Ego: The conscious standpoint of our psyche. It is a complex, in Jungian thought, but a very special one because consciousness attaches to it and not to the autonomous complexes in the unconscious. In analysis, we make the other complexes, the autonomous complexes, conscious, say a mother or a father or an Oedipal complex, and resolve them by integrating them with the ego complex. In that way, the autonomous complex becomes less likely to operate behind our back, so to speak. and weaken our conscious position. Strengthening the ego complex is important before embarking on the rest of the individuation process, so that the ego complex can withstand the tension of the opposites. (In psychoanalysis, ego strength is assessed to determine analyzability for similar reasons. In psychoanalytic thought, however, the ego is not considered to be a complex.) It is also important to strengthen the ego complex by addressing other problems and wounds from childhood by means of empathy, containment, education and good therapeutic process.
Shadow: In simplest terms, shadow is what you don’t want to be. As you grow up, you adapt to what is “good” and disown what is “bad”. For many people who present themselves for therapy or analysis, being assertive, not to mention aggressive, is a part of the shadow. In Freud’s time in Vienna, the Victorian era, sexuality fell into the shadow. Evil — murder, rape, pillage — resides at the deepest, the archetypal, levels of the shadow. In more general terms, the shadow is what you are not consciously aware of. When shadow work ends, so does the individuation process. Beware the person who says that he or she has completed their shadow work. They have stopped growing as a person. Better to individuate into death.
Anima, animus: The contrasexual archetypes.
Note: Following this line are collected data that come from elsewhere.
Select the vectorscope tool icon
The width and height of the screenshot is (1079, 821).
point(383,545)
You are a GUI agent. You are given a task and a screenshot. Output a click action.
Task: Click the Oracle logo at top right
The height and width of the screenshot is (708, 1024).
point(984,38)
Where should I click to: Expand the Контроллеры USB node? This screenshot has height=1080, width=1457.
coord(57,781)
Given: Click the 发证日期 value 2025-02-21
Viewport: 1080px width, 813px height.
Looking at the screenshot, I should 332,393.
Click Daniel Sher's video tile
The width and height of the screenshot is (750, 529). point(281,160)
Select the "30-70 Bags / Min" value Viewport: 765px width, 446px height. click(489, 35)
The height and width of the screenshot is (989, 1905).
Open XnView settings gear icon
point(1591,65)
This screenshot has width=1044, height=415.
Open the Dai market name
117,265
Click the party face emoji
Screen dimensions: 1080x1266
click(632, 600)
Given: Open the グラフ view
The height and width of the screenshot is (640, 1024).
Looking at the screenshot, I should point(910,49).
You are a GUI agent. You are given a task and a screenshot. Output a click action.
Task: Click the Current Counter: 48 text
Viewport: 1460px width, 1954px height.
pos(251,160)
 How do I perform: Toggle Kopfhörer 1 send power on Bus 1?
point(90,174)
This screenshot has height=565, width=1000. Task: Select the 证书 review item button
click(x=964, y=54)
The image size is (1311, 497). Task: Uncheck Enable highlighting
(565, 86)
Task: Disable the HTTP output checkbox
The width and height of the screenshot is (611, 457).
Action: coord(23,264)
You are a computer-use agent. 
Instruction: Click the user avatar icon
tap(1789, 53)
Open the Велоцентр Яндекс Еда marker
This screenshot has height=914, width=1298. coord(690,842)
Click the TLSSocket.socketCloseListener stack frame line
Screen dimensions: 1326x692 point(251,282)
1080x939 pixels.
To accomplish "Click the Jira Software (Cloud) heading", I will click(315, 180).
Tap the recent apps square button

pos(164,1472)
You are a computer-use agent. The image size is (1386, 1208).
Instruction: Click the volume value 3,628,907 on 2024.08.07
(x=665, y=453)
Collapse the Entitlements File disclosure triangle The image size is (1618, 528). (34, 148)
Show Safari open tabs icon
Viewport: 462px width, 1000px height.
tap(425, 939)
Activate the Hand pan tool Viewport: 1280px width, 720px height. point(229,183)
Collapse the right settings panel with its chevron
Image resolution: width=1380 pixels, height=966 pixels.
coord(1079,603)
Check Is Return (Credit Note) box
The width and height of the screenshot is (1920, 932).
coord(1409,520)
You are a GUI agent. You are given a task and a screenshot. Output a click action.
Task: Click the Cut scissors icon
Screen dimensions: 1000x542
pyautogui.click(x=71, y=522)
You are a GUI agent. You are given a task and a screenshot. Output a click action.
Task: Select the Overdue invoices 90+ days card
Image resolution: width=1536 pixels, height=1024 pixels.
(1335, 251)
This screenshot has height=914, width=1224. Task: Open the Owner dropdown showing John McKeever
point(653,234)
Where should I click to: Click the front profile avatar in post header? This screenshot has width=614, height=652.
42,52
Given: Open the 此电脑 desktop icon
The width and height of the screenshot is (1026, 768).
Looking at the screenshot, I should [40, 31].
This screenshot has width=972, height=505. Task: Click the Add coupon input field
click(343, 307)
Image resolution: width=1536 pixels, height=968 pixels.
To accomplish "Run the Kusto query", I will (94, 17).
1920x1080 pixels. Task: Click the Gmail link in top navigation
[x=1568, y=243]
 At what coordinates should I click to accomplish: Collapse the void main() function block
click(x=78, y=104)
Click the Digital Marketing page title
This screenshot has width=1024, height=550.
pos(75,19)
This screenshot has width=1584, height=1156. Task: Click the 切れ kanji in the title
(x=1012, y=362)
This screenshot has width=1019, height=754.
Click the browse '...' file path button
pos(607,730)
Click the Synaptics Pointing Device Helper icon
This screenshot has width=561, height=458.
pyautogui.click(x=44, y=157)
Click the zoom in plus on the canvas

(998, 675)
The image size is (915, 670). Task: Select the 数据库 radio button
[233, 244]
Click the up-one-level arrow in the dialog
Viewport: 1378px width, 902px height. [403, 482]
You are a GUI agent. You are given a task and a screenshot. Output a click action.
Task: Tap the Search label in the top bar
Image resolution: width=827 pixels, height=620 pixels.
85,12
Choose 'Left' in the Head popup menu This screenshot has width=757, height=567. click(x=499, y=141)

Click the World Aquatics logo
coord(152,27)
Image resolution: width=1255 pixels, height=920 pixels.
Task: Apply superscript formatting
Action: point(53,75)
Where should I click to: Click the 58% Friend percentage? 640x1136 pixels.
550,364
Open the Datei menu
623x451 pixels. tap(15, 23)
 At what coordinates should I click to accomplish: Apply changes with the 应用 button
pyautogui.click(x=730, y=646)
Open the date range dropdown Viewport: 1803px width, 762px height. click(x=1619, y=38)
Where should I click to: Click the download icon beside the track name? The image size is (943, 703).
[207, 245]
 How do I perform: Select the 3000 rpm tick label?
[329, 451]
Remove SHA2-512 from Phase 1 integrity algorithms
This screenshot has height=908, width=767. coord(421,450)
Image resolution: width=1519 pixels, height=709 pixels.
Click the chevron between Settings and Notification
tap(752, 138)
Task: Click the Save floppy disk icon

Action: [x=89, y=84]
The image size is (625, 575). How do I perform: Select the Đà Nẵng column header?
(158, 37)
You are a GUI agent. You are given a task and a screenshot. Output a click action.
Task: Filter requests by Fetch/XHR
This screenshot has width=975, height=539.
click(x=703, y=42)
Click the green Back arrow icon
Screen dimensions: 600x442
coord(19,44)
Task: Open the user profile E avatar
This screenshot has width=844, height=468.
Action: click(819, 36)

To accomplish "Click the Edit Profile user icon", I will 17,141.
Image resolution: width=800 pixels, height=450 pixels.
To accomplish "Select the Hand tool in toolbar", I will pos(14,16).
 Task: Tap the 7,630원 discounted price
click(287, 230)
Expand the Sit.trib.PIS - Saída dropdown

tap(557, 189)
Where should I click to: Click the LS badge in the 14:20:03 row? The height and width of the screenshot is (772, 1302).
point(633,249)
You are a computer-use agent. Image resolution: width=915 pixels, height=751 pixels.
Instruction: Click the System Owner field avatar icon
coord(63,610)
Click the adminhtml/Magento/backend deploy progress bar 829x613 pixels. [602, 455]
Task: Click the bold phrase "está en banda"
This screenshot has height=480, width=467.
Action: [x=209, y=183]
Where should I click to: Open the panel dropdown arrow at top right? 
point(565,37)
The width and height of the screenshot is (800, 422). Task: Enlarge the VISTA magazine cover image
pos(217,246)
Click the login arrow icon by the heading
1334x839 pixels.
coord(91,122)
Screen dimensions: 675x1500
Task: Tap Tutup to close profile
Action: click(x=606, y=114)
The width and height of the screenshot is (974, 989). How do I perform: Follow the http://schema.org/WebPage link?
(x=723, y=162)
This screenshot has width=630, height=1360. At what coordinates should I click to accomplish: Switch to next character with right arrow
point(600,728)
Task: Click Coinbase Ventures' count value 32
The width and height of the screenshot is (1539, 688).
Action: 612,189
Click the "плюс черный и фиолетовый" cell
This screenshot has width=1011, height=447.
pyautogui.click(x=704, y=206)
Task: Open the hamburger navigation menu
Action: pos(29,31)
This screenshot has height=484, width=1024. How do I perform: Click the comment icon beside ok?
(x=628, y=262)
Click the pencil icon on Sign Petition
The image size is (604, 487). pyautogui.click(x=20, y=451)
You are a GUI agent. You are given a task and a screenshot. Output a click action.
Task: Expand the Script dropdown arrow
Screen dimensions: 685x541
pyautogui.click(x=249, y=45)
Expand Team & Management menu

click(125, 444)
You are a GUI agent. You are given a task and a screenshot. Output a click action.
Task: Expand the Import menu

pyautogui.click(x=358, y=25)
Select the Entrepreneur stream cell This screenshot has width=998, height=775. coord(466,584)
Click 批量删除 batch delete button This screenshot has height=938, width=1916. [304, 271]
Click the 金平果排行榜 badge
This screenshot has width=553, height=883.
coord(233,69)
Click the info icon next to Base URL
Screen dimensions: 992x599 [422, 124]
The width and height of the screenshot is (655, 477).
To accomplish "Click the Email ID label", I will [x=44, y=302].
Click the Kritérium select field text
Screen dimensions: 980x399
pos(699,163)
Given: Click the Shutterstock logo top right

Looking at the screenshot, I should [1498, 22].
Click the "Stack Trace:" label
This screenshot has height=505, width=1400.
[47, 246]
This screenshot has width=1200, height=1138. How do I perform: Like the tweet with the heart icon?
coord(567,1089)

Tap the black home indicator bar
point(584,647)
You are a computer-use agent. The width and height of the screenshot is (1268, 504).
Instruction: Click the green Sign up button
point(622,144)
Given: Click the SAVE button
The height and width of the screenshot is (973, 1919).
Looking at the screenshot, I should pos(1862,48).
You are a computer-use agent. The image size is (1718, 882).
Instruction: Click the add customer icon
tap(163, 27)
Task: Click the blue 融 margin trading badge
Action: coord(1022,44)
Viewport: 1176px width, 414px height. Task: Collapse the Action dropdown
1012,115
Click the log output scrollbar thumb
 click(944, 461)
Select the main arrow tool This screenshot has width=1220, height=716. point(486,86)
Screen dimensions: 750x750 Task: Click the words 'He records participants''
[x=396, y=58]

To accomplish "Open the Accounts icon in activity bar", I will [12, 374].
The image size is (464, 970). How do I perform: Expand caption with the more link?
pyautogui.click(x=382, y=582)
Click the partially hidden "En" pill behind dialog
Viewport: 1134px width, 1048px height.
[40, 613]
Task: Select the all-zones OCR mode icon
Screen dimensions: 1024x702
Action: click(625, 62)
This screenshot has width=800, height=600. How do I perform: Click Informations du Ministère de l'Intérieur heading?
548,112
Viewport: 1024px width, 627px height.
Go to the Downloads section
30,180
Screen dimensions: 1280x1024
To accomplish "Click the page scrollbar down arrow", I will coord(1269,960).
In a man, the anima is the feminine side of the personality which must be developed as a part of becoming more related and whole. In a woman, the animus is the masculine side of the personality which must be developed as a part of becoming more authentically positioned and whole. According to Jung, these are archetypes. Are they archetypes or complexes? This question is currently in dispute in parts of the Jungian community. A complex is developed from personal experience; an archetype is one of the eternal primordial images that forms the core of the personal complex. For example,at the heart of the mother complex is the Mother Archetype, the Great Mother. The Greek gods are examples of archetypal images. How much are anima and animus influenced by development as opposed to being eternal primordial images? Think about the implications of this question.
Mana personality: As you work with the shadow and the contrasexual archetypes, and perhaps other archetypal images such as the Wise Old Man, the energy connected with the archetype can flow into the ego complex causing inflation. Archetypal energy does not belong in the ego complex. In the process of individuation, the inflated ego complex is predictably a product of the Mana, or power, personality. It must be addressed and analyzed thoroughly before the analytic process can continue safely and effectively. Think of Adolph Hitler or Jim Jones as prime examples of somebody possessed by the Mana personality. The individuation process in analysis is not the only route to this destination.
Self: Think of this as the God image. At the end of the process of individuation, Jung would say that you circumambulate the Self. The ego is submitting itself to a higher power, as it were. The Self is the archetype at the core of the ego complex. It is the vicar of the God image, to put a religious point on it. I will say more about this complicated issue in a later blog entry.
So, at the end of the process of individuation, you are differentiated from the collective, more integrated psychologically and more whole psychologically and spiritually. This a a part of the story, an important part, but not all of it.